Immigrant Crime Fear Airbrushed From Gov’t Report

Immigrant crime fear airbrushed from Government report

Warnings of links between mass immigration and crime were removed from a key Home Office report amid fears they would be used by critics, it has emerged.

By Tom Whitehead, Home Affairs Editor
Telegraph.co.uk
Published: 4:36PM GMT 27 Oct 2009

The report, published in 2001, had originally pointed to a risk that organised criminals would exploit increases numbers of migrants.

But the passages were removed from the final document because Downing Street was “nervous” that such comments would be seized on by extremists.

It is the latest controversy to surround the study, Migration, A Social and Economic Analysis, which was at the centre of a row this week amid claims Labour had a “secret plot” to use mass immigration to boost multiculturalism and “rub the Right's nose in diversity”.

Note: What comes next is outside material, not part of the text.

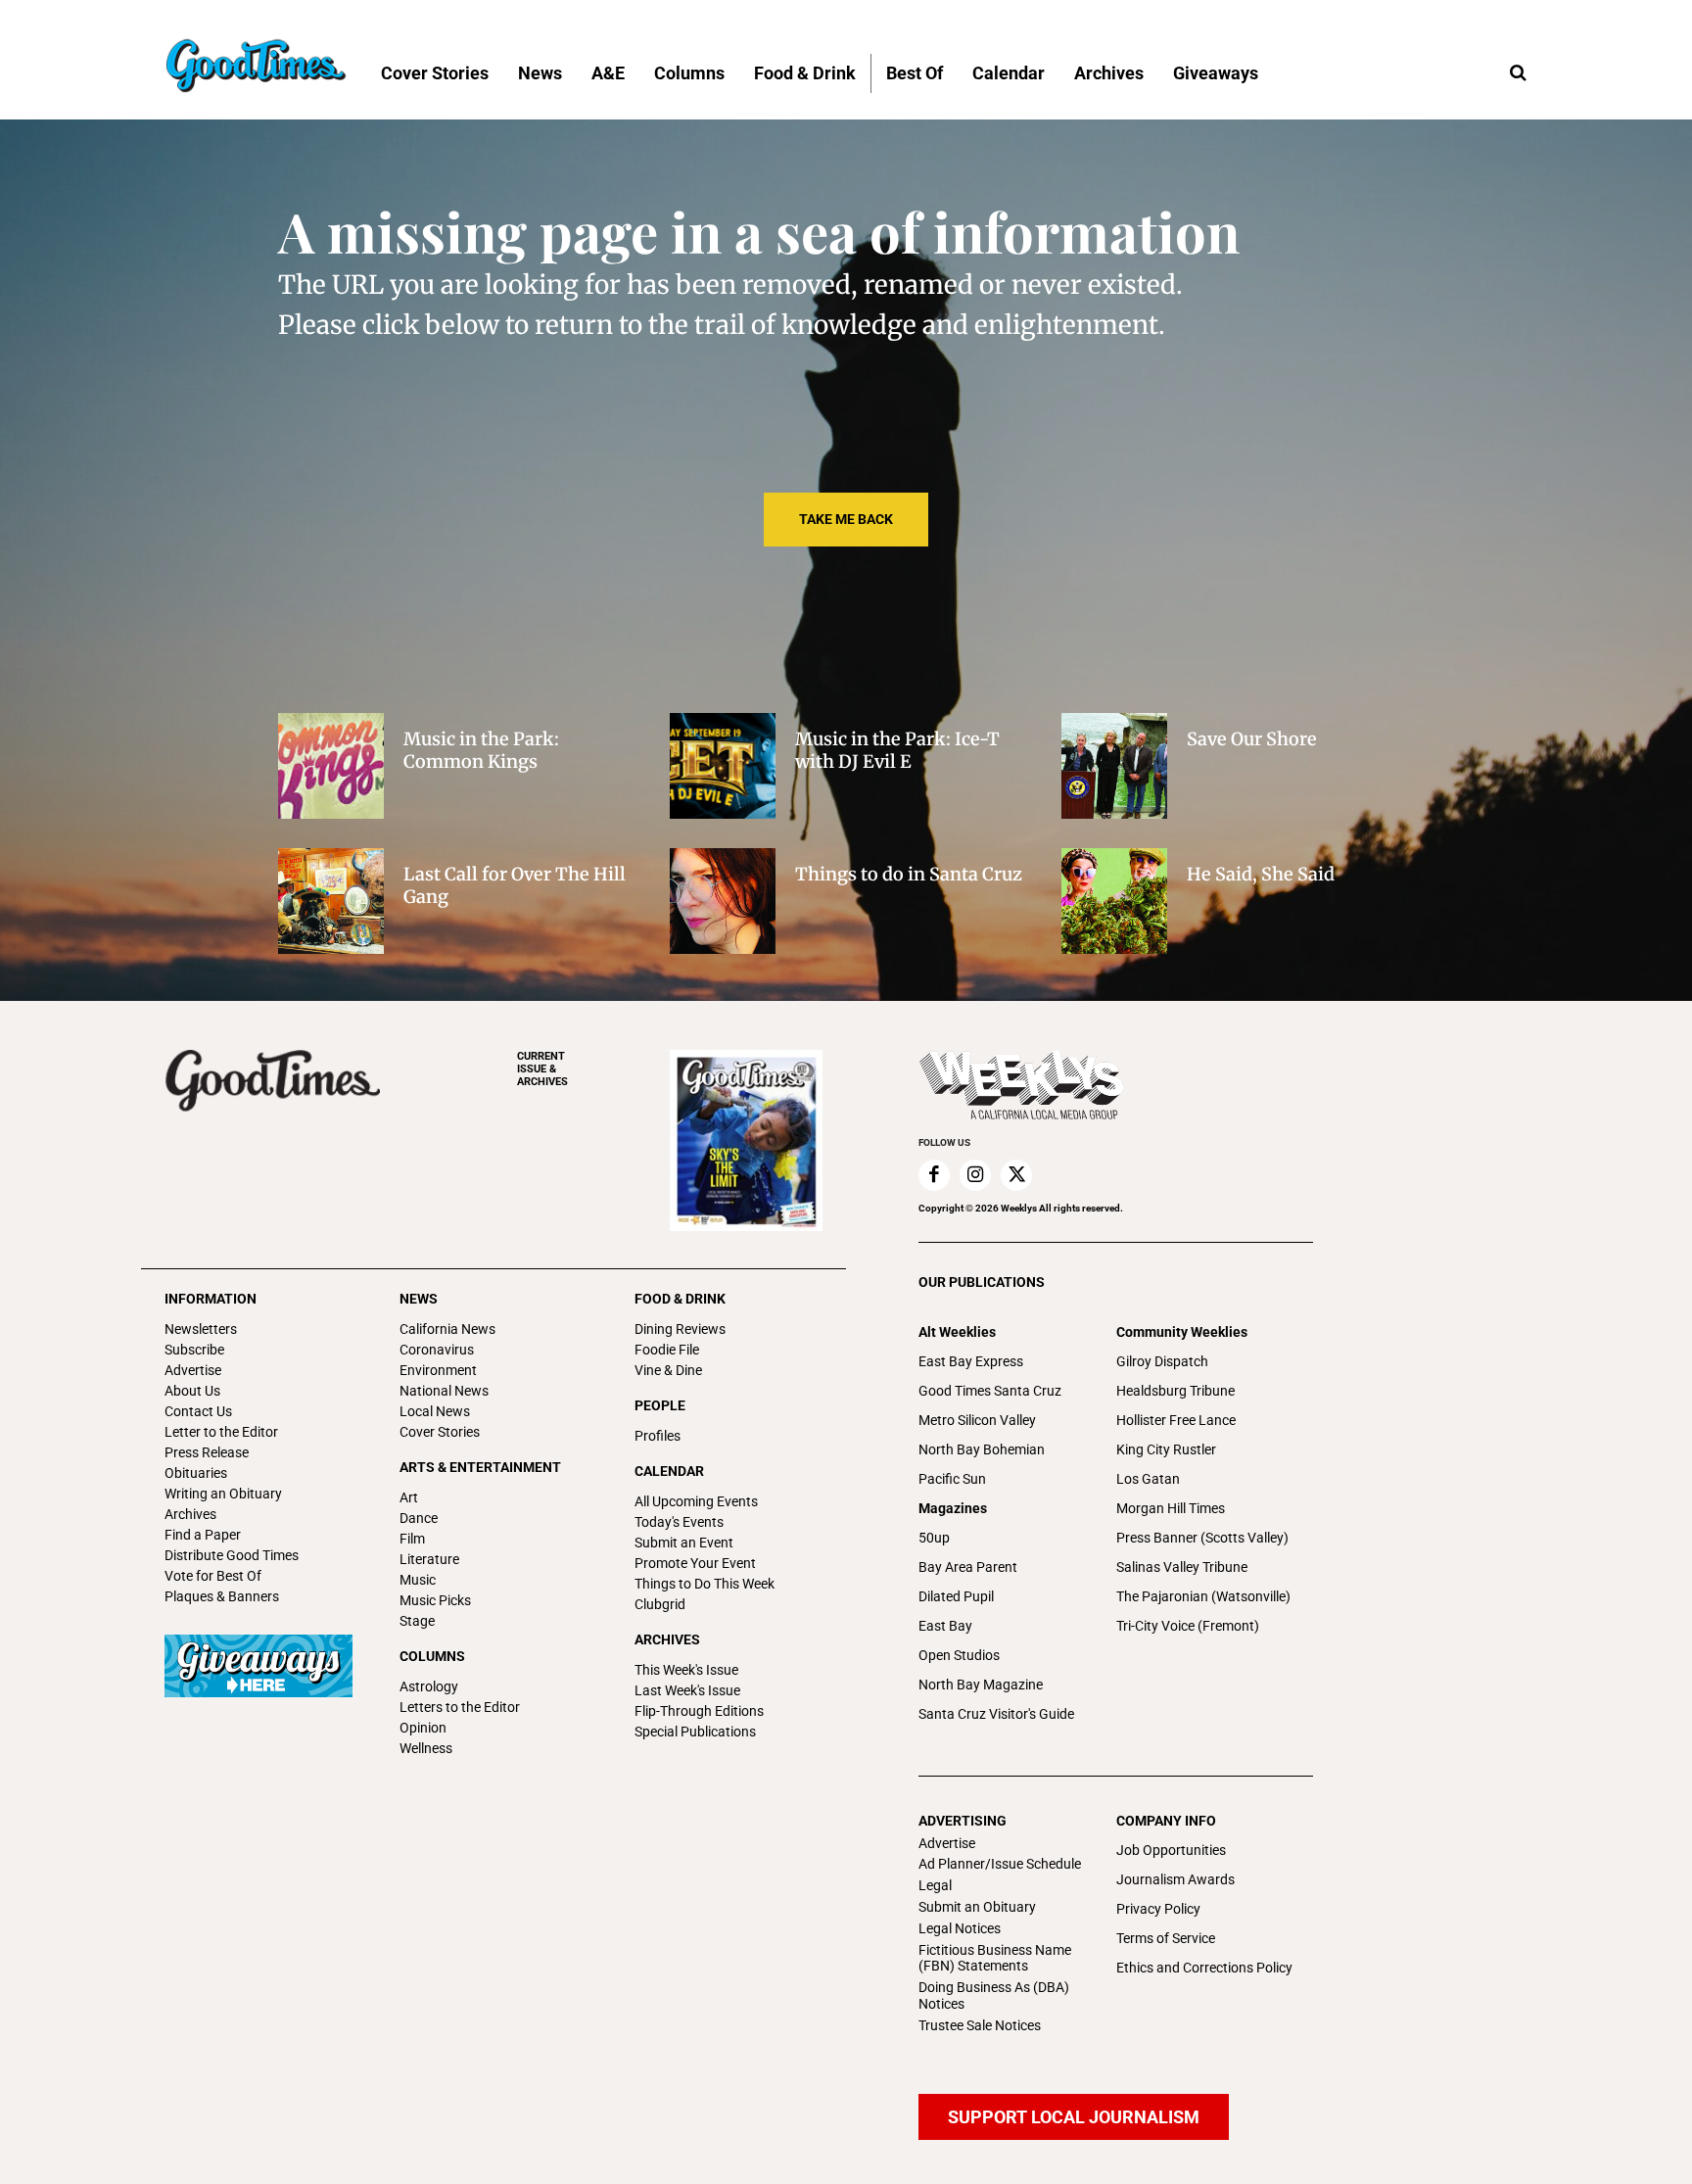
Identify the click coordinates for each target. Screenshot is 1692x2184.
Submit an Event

Andrew Neather, a former adviser to Tony Blair, Jack Straw and David Blunkett, claims earlier drafts of the report had suggested the huge increases in migrants over the last decade were partly due to a politically motivated attempt by ministers to radically change the country.

He said Labour's relaxation of controls was a deliberate plan to “open up the UK to mass migration” but that ministers were nervous and reluctant to discuss such a move publicly for fear it would alienate its “core working class vote”.

In the latest revelation, it has emerged a section headed “Criminal behaviour”, written as part of a chapter on the impact of migration, was removed.

The missing section warned: “Migration has opened up new opportunities for organised crime.”

It reported: “There is emerging evidence that the circumstances in which asylum seekers are living is leading to criminal offences, including fights and begging.”

One draft also asserted that Britain's record towards Jews fleeing the Nazi regime was “positively shameful in some respects”. It also said racism towards black migrants in past years had come “not just from extremists or working class communities, but from politicians and policy-makers at the highest level”.

Both comments were edited out of the published version.

A Cabinet Office spokesman denied that any political pressure was brought to bear on the report.

Damian Green, the shadow immigration minister, said: “With every day that passes it becomes increasingly clear that the Government tried to deceive the British people about immigration policy.

“This is a disgraceful episode.”

Phil Woolas, the immigration minister, said Mr Neather's claims were 'simply not born out by the facts'.

“The biggest reason for illegal immigration into the United Kingdom was not as Mr Neather who no doubt is on a bonus with his employers said, it was the abandonment in 1994 by the John Major Government of border controls.”

He added: “This Prime Minister has a much more robust attitude to migration than the previous prime minister, and the changes we have been implementing have come straight from Gordon Brown,” he said.